Co do seksu, to nigdy nie było go jakoś dużo, ze względu na to, że zawsze robimy to u niego, mamy za ścianą rodziców. U mnie nie wchodzi to w ogóle w rachubę, z moimi rodzicami się nie da, w każdej chwili mogą wejść. Do tego po tabletkach mam strasznie obniżone libido- biore już trzeci rodzaj tabletek i ciągle to samo, ale jak już idę do niego wieczorem itd to zawsze to jest.

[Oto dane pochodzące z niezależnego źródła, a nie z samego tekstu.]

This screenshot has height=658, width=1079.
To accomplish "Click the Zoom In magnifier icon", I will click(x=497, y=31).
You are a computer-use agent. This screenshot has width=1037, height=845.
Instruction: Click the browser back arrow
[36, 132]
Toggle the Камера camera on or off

Ostatnio byliśmy w Krakowie na 3 noce. Pierwszej nocy nie chciał, bo był zmęczony. Na drugi dzień zrobiliśmy to rano- trwało to krótko. Później nie było już nic. Dziś biorę ostatnią tabletkę, później mam przerwę, więc też nic z tego. Dziś był u mnie i nagle mu się zachciało. Miałam wrażenie, że zaproponował to akurat wtedy, bo wiedział, że nie da rady, a później zawsze mówi, że to ja nie chcę. Zobaczyłam te filmiki i napisałam mu, że wiedziałam, że nigdy się nie zmieni, po pół godziny był u mnie, ja stałam na korytarzu i mu dałam ten dysk z tekstem 'masz swoje skarby', a on nic! z taką obrażoną miną, jakbym to ja jarała się facetami z filmików. Dodam, że ja nie oglądam tego, widziałam kilka razy za młodu, z ciekawości. Naprawdę odechciewa mi się tego związku, skoro wiem, że ja mu nie wystarczam, że musi patrzeć na inne kobiety, szczupłe, ładne, z dużym biustem.

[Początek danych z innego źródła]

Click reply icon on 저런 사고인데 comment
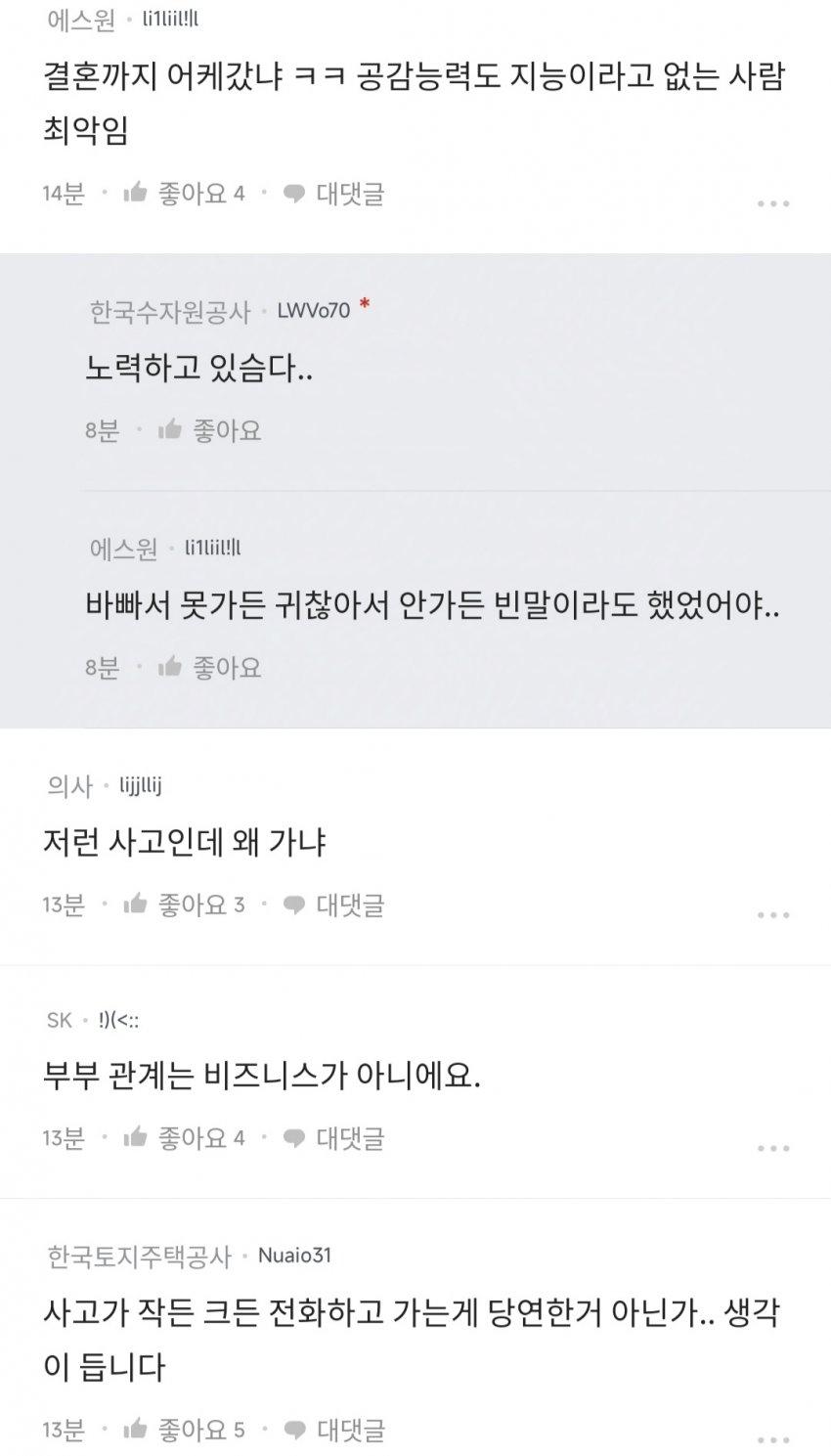pos(294,905)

Błagam, tylko mi nie mówicie, że facet musi to robić, albo żebym obejrzała z nim. Ja tego nie toleruję i dla mnie to tak jakby zdrada. Wiem, zaraz powiecie, że jestem idiotką itd, ale trudno- musiałam się wyżalić.

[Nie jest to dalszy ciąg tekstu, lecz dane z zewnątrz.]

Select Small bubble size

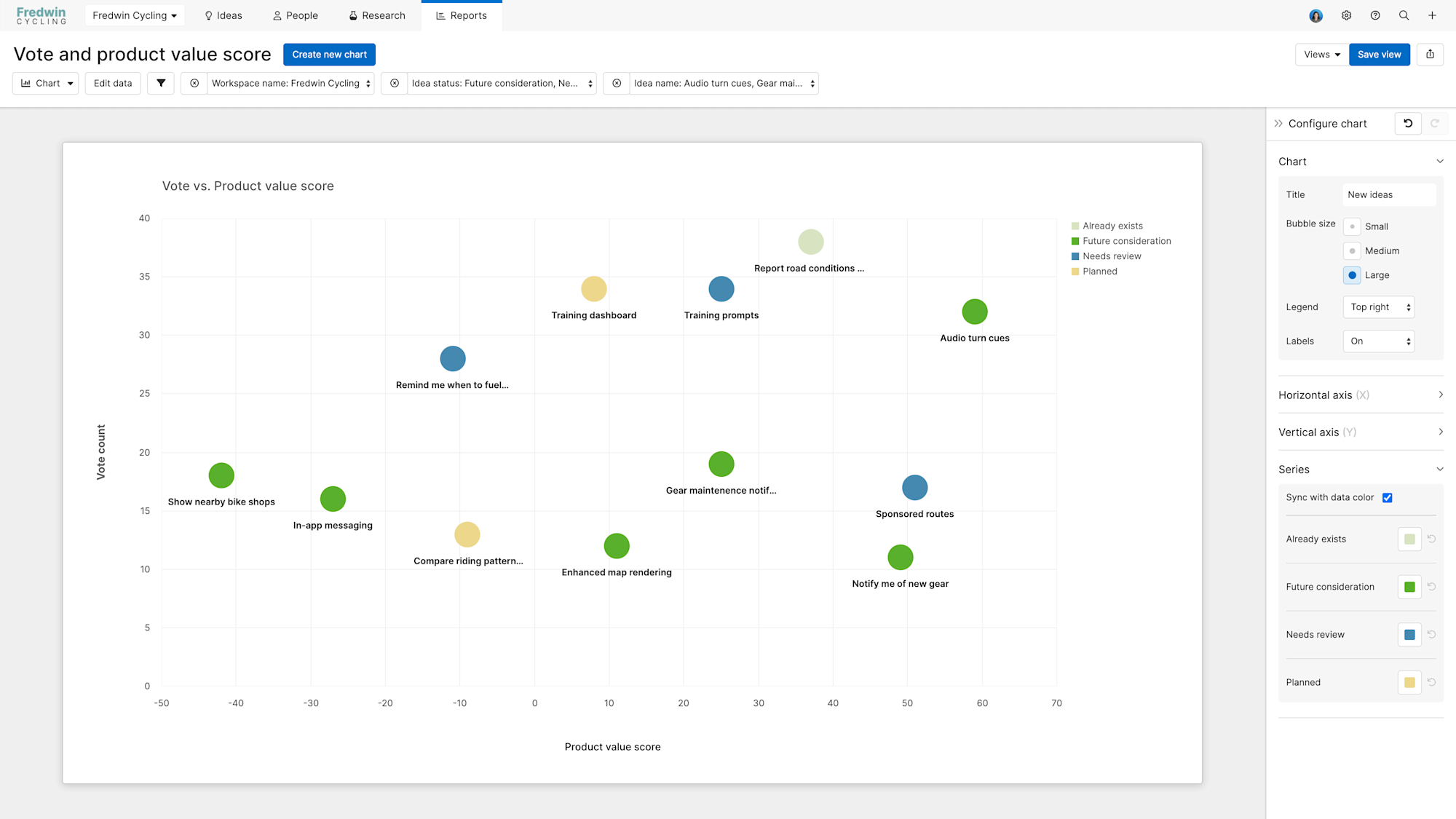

mam to samo podejście.. mój już nie ogląda albo dobrze to ukrywa. Rozmawiałaś z nim o tym? mówiłaś co czujesz?

doczytałam.. i nie wiem co poradzić.. Ja na Twoim miejscu popracowałabym w takiej sytuacji nad samooceną i własnym wyglądem by czuł że ma kogoś i nie ma co obracać się za inną :)
Rozumiem cię doskonale i też tego nie toleruję. Jeszcze gdyby się facet masturbował na myśl o swojej kobiecie...to jeszcze bym to przełknęła bo to znak że go jego kobieta faktycznie pociąga, ale jak facet wali sobie przy innych rozklekotanych panienkach to szlag mnie trafia, że ma taki brak szacunku do najbliższej osoby. Tak jak ja bym się masturbowała patrząc na fotki boskich alvaro, nie myśląc że u boku mam człowieka, którego znam i który mnie pociąga. Przez to mój związek się rozpadł bo też walił konia jak szalony. Zaczęłam być niepewna siebie, spadła mi samoocena bo najwidoczniej coś ze mna nie tak skoro facet wybiera seks z wirtualnymi panienkami a nie ze mną. No ale ok, skoro ja go na tyle nie pociągam by chciał to robić ze mną tylko sobie patrzeć na obce dupy to droga wolna - rozstaliśmy się. Wcześniej już były znaki, że coś jest nie tak, wmawiał mi jak to się brzydzi pornosami, szczególnie podczas współżycia trudno i długo kończył bo najwidoczniej nauczył się jakiejś niezłej techniki na ręcznym i już na normalnej kobiecie nie dał rady się zadowolić, nie nalegał jakoś specjalnie na wpsółżycie...dla mnie taki facet jest skończony. Teraz mam faceta który tego nie robi (wiem, wiem że każdy powie "ta jasne") ale mam swoje sposoby na sprawdzenie. Teraz to ja jestem najważniejsza a nie jakieś panny z pornola - ciągle ma ochotę, nie dochodzi przez godzinę, wystarczy że położę mu rękę na nodze to już jest gotowy iść do łóżka i teraz dopiero czuję się w 100%  pożądana. I niech sobie kobiety wmawiają że to normalne i że każdy...a gówno prawda. Masz więc wyjścia - zaakceptować to, pogadać z nim i przejść długą drogę gdzie zwalczy to uzależnienie i mieć świadomośc że może jednak dalej to robi tylko się lepiej kryje, albo dać sobie spokój jak ja.

dajen90 napisał(a):

mam to samo podejście.. mój już nie ogląda albo dobrze to ukrywa. Rozmawiałaś z nim o tym? mówiłaś co czujesz?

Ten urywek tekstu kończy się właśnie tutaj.